*Source excerpt*.
Dennis, who has also received fellowships from the
Guggenheim Foundation and the National Endowment for the Arts during his career, says his lifelong connection to poetry lies in how it makes him feel, as much as
in how he’s reached others with his work.
“Poetry gave me so much pleasure and a sense of
fulfillment,” he says. “I wanted to see if I could make it
my central concern, and it’s become my calling and what
gives my life meaning. It’s the most intimate of all the
verbal arts because you’re so present in reading it and,
when it works, it has the kind of intimacy that’s rare.”
Dennis, who lives in Buffalo, New York, feels a strong
connection to his time at the U of M. “The teachers just
cared so deeply and wanted to be helpful when it came
to your future,” says Dennis, who earned his bachelor’s in English from the University. “They
[introduced us to] very interesting
people to help you grow. Samuel
Monk, for example, was an 18th-century
scholar. He wasn’t a writer himself but
an important critic and he made you
feel poetry was to be taken seriously.
“It was also fellow students. Burton
Weber (Ph.D. ’65) was a graduate student in English. He became a Miltonist,
a student of Milton, and shared my
sense of the importance of poetry.”

*Dataset section*.
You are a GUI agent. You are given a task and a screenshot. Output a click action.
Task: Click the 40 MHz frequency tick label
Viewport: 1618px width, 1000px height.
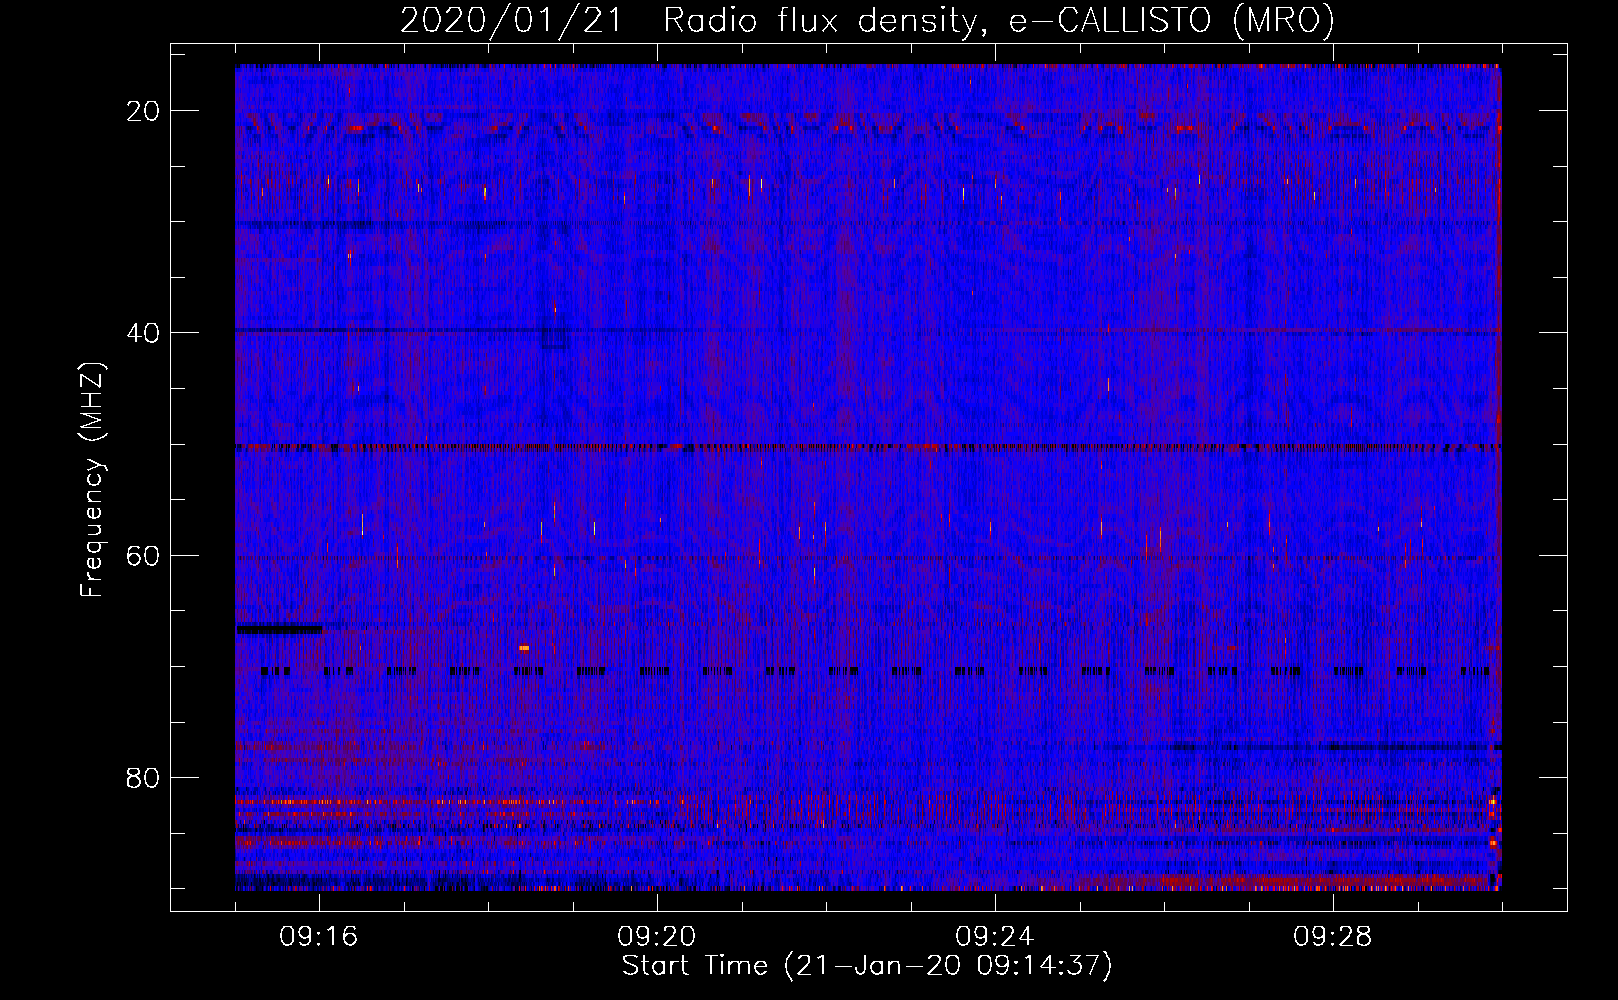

*Direction 1*.
Answer these from the passage about Dennis and poetry:
(a) Which two bodies gave Dennis fellowships?
(b) Where does Dennis live?
(c) What was Burton Weber when Dennis knew him at the University?
*Direction 2*. Return the passage about Dennis and poetry from "Dennis, who has" to "with his work.", word for word.
*Direction 3*. Write the next part of the passage about Dennis and poetry, picking up after its last sentence.
The material is separate from the passage about Dennis and poetry.

*Result 1*.
(a) The Guggenheim Foundation and the National Endowment for the Arts.
(b) Buffalo, New York.
(c) A graduate student in English.

*Result 2*.
Dennis, who has also received fellowships from the
Guggenheim Foundation and the National Endowment for the Arts during his career, says his lifelong connection to poetry lies in how it makes him feel, as much as
in how he’s reached others with his work.

*Result 3*.
Dennis also remembers the writings of William Butler Yeats being a major influence on him during his college years. “It wasn’t one poem, but the way he took writing and made writing his own vocation,” Dennis says. “The way he was present—there was a human being behind every word, and I felt I’d like to see if I could also do that.”
Dennis says he has seen poetry
change over the years, but it retains what he feels is
important consistency, as well.
“You still look for the same theme of an original voice
that is speaking to us directly,” he says. “It’s still so much
about intelligence and passion, feeling the poet is taking
what they are saying seriously. You still find poetry that
is one subject connected to other subjects. I think all of
this has been true and is still true.”
He also loves how poetry moves people through so
many times in history. “I always remember that Emerson
said that he wrote for the unknown friend,” Dennis
relates. “It’s one to one…. And I’m so glad to say it still
reaches people.”
His latest book of poetry, Earthborn (Penguin Random
House), came out in March and focuses on the fragility
of the natural world.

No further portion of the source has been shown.